The US Supreme Court has dismissed a lawsuit against former President Barack Obama's health care reform known as Obamacare. The Supreme Court in Washington on Thursday, with a majority of seven to two judges' votes, thwarted an attempt by several conservatively governed states to have the reform declared unconstitutional and invalid. The constitutional judges ruled that the states are not entitled to sue. This means that millions of people are keeping the health insurance they received thanks to Obamacare.

The decision of the conservatively dominated Supreme Court is also belated gossip for ex-President Donald Trump: his government had joined the lawsuit against the health reform.

During his tenure, Trump had tried in vain to bring down his predecessor's historic reform, which has now given around 31 million citizens access to health insurance.

President Joe Biden reacted relieved to the judgment and spoke on Twitter of a "great victory for the American people".

Because millions of people are dependent on "Obamacare", the reform remains a "damn big thing" - in the English original "BFD" as an abbreviation for "big fucking deal".

The chairman of the House of Representatives, the Democrat Nancy Pelosi, spoke of a "historic decision" and a "victory" for her party's efforts to protect people with pre-existing illnesses, among other things. Democratic senator and former presidential candidate Elizabeth Warren said the right-wing camp wanted to "wrest health insurance from millions of Americans." Obama's health care reform is "constitutional" and will endure.

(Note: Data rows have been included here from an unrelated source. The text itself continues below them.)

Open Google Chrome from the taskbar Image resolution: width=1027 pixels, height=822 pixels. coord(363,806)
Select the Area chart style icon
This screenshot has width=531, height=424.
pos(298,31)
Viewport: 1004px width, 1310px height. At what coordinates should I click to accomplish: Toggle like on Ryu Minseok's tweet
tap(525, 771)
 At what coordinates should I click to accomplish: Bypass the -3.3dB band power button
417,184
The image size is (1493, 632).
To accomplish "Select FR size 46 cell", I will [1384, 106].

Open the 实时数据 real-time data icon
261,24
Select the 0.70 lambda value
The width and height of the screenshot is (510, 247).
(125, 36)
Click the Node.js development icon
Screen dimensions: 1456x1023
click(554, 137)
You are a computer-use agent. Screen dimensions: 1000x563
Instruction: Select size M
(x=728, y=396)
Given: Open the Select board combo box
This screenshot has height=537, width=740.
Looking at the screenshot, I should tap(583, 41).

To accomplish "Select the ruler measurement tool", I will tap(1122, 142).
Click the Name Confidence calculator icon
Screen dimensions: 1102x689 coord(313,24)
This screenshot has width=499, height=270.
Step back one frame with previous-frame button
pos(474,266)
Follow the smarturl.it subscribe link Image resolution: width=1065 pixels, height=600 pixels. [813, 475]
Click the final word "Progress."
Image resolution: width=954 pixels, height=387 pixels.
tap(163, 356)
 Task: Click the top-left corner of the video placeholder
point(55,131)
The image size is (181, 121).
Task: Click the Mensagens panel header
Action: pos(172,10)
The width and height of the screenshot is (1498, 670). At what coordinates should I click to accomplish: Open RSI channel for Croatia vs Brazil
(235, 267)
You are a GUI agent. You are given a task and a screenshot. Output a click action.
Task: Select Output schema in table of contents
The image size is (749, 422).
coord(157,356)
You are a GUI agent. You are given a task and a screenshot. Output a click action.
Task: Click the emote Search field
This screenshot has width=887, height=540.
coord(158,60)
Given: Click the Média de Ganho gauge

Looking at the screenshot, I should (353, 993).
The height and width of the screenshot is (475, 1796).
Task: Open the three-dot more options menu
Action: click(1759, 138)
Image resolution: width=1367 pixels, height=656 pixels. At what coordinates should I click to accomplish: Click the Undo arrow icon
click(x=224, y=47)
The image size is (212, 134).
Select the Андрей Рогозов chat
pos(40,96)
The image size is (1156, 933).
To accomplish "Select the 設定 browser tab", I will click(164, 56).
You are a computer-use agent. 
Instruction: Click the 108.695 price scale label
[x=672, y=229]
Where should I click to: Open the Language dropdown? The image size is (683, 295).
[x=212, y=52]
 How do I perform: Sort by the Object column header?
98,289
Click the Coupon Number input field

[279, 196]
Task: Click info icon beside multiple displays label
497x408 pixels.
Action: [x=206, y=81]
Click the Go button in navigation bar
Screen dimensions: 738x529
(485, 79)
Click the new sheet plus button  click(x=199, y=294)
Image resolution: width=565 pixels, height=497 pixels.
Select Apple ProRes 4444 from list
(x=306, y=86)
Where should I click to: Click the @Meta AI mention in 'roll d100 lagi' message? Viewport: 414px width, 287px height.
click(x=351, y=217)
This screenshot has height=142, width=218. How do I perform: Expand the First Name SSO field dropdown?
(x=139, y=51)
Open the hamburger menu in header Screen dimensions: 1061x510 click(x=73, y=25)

In the Supreme Court proceedings, the question was whether the health reform passed in 2010 is completely invalid because a central element was de facto reversed.

Specifically, it was about the compulsory insurance known as “individual mandate”: the reform obliged most US citizens to take out health insurance under the threat of a fine.

This element was particularly controversial - and was at the center of an initial Supreme Court ruling on Obamacare in 2012.

At the time, the court ruled with a narrow majority that the health reform was constitutional because the fine could be understood as a tax.

The Congress, which is allowed to levy taxes, has not exceeded its powers because of this.

In 2017, Trump's Republicans canceled the fine that threatened if insurance was not taken out.

Several republican-ruled states subsequently argued that with the expiry of the fine, the compulsory insurance would be unconstitutional - and the entire reform would become obsolete.

In late 2018, a Conservative federal judge in the state of Texas endorsed this view.

The case eventually ended up in the Supreme Court, which held a hearing on the matter last November.

The constitutional judges showed little inclination to delete the entire health reform.

Supporters of the reform feared that the Supreme Court, with its conservative majority built under Trump, could overthrow the reform. The judges now ruled with a large majority that the states were not entitled to sue because they had not suffered any damage in the matter.